# Assignment:
Retrieve every line of the data holding the word "agent".

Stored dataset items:

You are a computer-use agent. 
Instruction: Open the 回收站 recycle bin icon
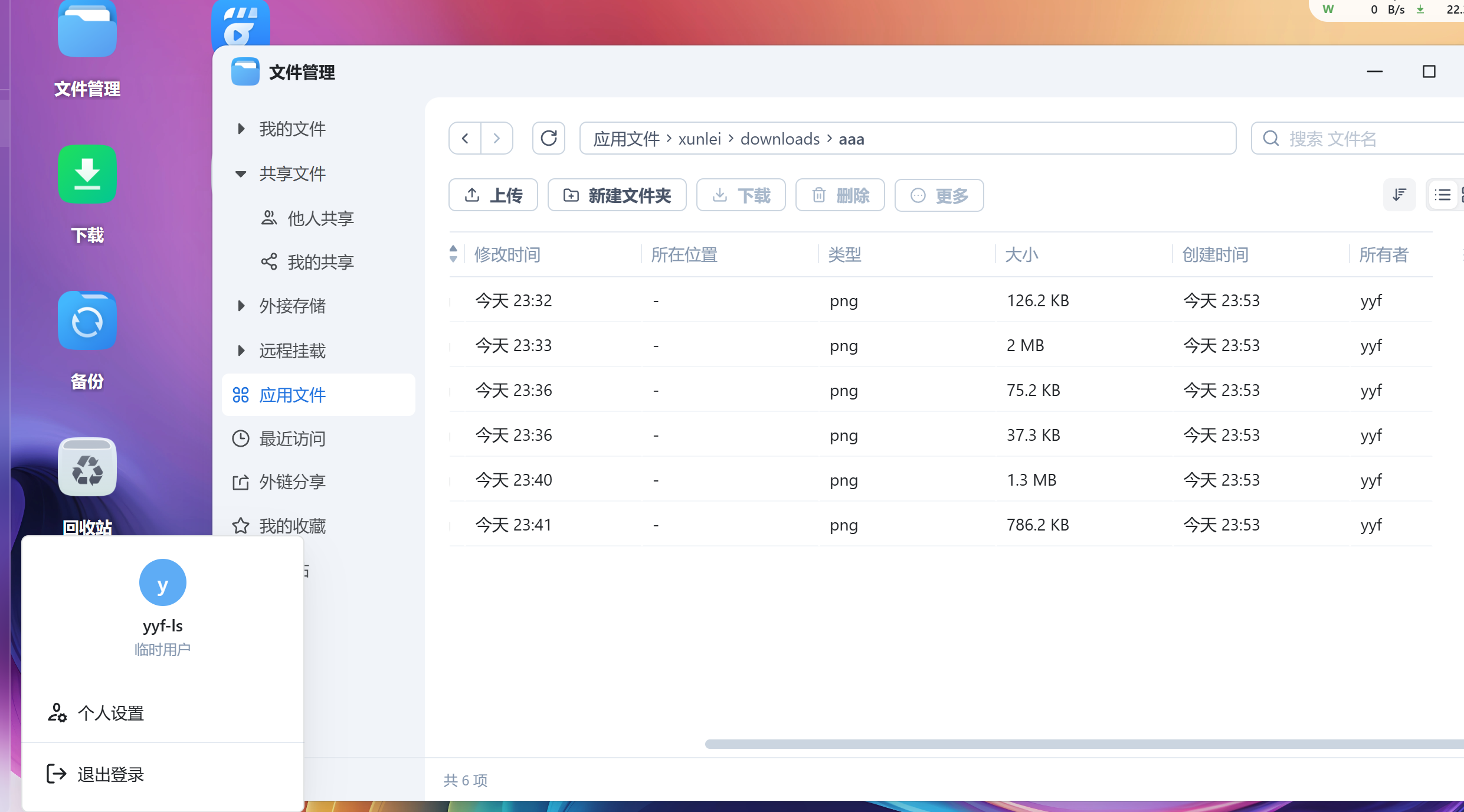click(87, 467)
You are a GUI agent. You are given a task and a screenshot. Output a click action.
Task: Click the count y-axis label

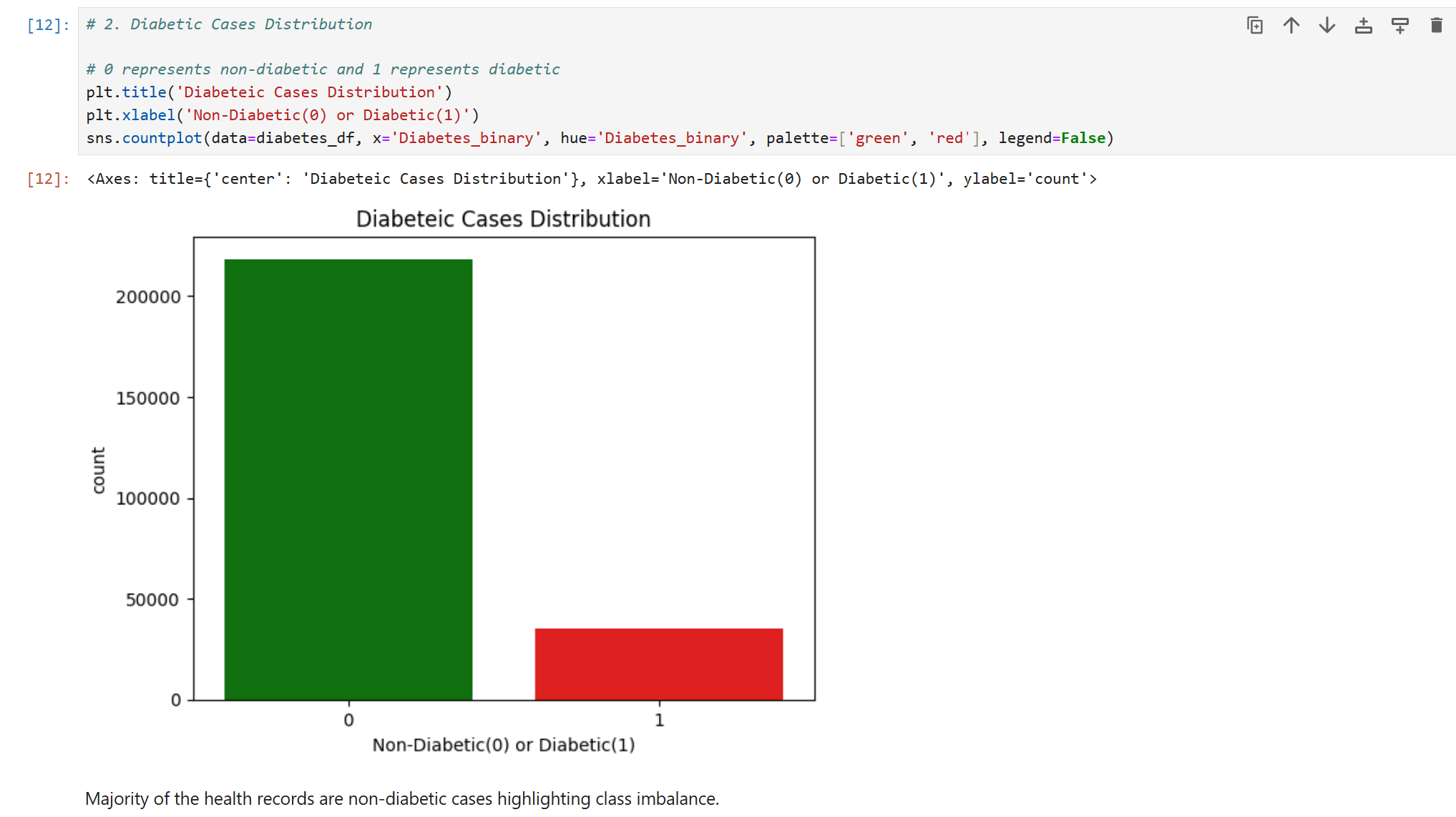(99, 470)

# Result of the exercise:
You are a computer-use agent. 
You are a GUI agent. You are given a task and a screenshot. Output a click action.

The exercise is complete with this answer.